Extract provided.
──────────────────────────────
FlowBasedProgramming | RecentChanges | Preferences

The following is from TomLaudeman, except some comments by PaulMorrison (marked --pm):

I've got a working, very small, Definitionary in English and Spanish, as well as crude HaikuTalk encoder and decoder. Incidentally, all written in Deft and using Postgres as the backend database.

HaikuTalk depends on people's willingness to mutate their typical symantic concepts to a documented, fundamental system. The Definitionary helps in this process because "writing" in HaikuTalk is essentially stringing together definitions. Aside from some forcing very similar definitions together, a definition is capable of encapsulating cultural bias. Also, HaikuTalk will allow several definitions to be selected for each term. The encoding is numeric (I'm currently using the primary key of the definitions.) When the document is decoded, the words chosen are highest ranked for the given primary definition. In my current demo you put the mouse over a word, and the definitions pop up. It works amazingly well, but I haven't started encoding grammar.

A minimal grammar results in sentences that are simple and haiku-like. The nagging question is that given all cultures, "Is there a minimal grammar that everyone will understand?". I use "understand" broadly. If everyone naturally understands with little or no learning curve, that's ideal. If a few unusual cultures have to read the HaikuTalk grammar documentation to understand, that's fine as long as they can come to this understanding quickly (e.g. within hours). HaikuTalk will almost certainly require readers and writers to do some training. If nothing else, certain cultural hints are going to be required.

Do the following sentences work in all languages? Remember that the writer chooses the proper definition for each term. "list" is "create a line by line annotation" and "for sale" is "available for purchase, usually by exchange of money".

You desire sell art? Please list art for sale. Please list price of each item.


I desire visit your city. I enjoy walking in forests and parks. Can you guide several tours of forests? What forests are near your city?

I'm hoping that there are only a dozen or so things the grammar is required to encapsulate. Special cultural references may or may not be practical. I suppose the Definitionary could capture some of these.

Incidentally, I'm not limiting HaikuTalk to one-to-one language translation. Once the document is encoded, it could be decoded in an language for which a Definitionary exists. A web page could be rendered into any of several languages, dynamically.
──────────────────────────────
Dataset section.
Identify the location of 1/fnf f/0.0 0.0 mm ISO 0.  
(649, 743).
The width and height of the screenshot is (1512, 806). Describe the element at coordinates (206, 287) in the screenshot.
──────────────────────────────
Goal. Above, the HaikuTalk page offers sample sentences to test whether they work in all languages. List each of those sentences.

Exercise response.
- You desire sell art?
- Please list art for sale.
- Please list price of each item.
- I desire visit your city.
- I enjoy walking in forests and parks.
- Can you guide several tours of forests?
- What forests are near your city?